Draft Genome Sequence of Clostridium ultunense Strain BS (DSMZ 10521), Recovered from a Mixed Culture.

Clostridium ultunense BS is the first isolated strain (type strain) of C. ultunense that was identified as a mesophilic syntrophic acetate-oxidizing bacterium (SAOB). Here, we report the draft genome sequence of this strain, which will help us to elucidate the mechanism of syntrophic acetate oxidization.

GENOME ANNOUNCEMENT

Clostridium ultunense BS was isolated from a triculture enriched from a laboratory-scale digester (1). It is the type strain of C. ultunense and shows 99% 16S rRNA gene identity with another strain, Esp, the draft genome sequence of which was published recently (2, 3). Most of our knowledge about C. ultunense is based on investigation of this type strain (4). C. ultunense BS is Gram-positive, spore-forming, and rod-shaped. It can oxidize acetate to H2 and CO2 when cocultured with hydrogenotrophic methanogen (1). C. ultunense BS can also live in pure culture and ferment many kinds of simple organic matter and produce acetate as a main product (1). Dense cell suspensions of this strain can convert H2 and CO2 to acetate, which suggests that it is an acetogen (1). Furthermore, some enzyme activities of the Wood-Ljungdahl pathway were detected in this strain, which supports the hypothesis that it oxidizes acetate by the reverse Wood-Ljungdahl pathway (4). C. ultunense BS was originally deposited in the German Collection of Microorganisms and Cell Cultures (DSMZ) as DSM 10521 (1). However, this strain was found to be contaminated with another strain (Aminobacterium colombiense) based on 16S rRNA analysis by our lab, which was also confirmed by the DSMZ (Stefan Spring, personal communication). In order to obtain the genome of C. ultunense BS, we sequenced this mixed culture. The genome data of A. colombiense strain ALA-1T (=DSM 12261) was used to filter A. colombiense sequences and scrutinize the C. ultunense assembly. Sequencing the genome of C. ultunense BS, and comparing it to the genomes of other syntrophic acetate-oxidizing bacterial (SAOB) strains, including Tepidanaerobacter acetatoxydans strain Re1, C. ultunense strain Esp, and Thermacetogenium phaeum, might give insight into the mechanism of syntrophic acetate oxidization (3, 5, 6).
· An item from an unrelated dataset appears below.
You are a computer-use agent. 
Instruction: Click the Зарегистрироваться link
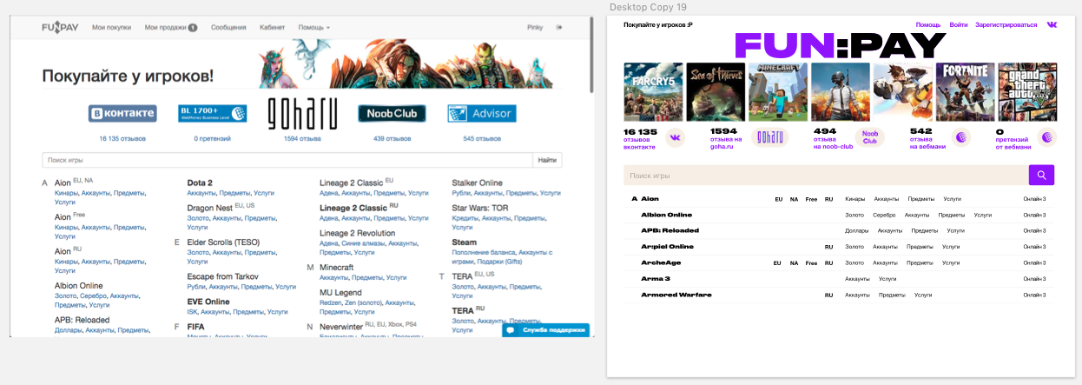[1006, 25]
The C. ultunense BS genome was sequenced using both the Roche 454 GS FLX+ system and the Illumina GAIIx system. Newbler assembler version 2.8 was used to assemble the 454 reads into contigs, and SSPACE was used to extend and scaffold the preassembled contigs (7). The scaffolds belonging to A. colombiense were filtered with the genome of A. colombiense ALA-1T using MUMmer (8, 9). The C. ultunense BS genome was assembled into 12 scaffolds, for a total length of 3,216,692 bp. The average length of the scaffolds is 268 kb. The final coverage for the C. ultunense BS genome is ~85× for 454 reads. In total, 3,242 open reading frames (ORFs) were predicted by GeneMark (10). In addition, 64 tRNAs were predicted using tRNAscan-SE 1.23 (11), and four copies of 5S rRNA and one copy each of 16S rRNA and 23S rRNA were identified with RNAmmer 1.2 (12). The genome of C. ultunense BS has a G+C content of 31.5%. Further analysis that compares the genomes of C. ultunense BS and other SAOB strains is in progress, and the detailed results will be published in future.

Nucleotide sequence accession numbers.

The draft genome sequence of C. ultunense BS has been deposited in the GenBank database under the accession no. AZSU00000000. The version described in this paper is the first version, AZSU01000000.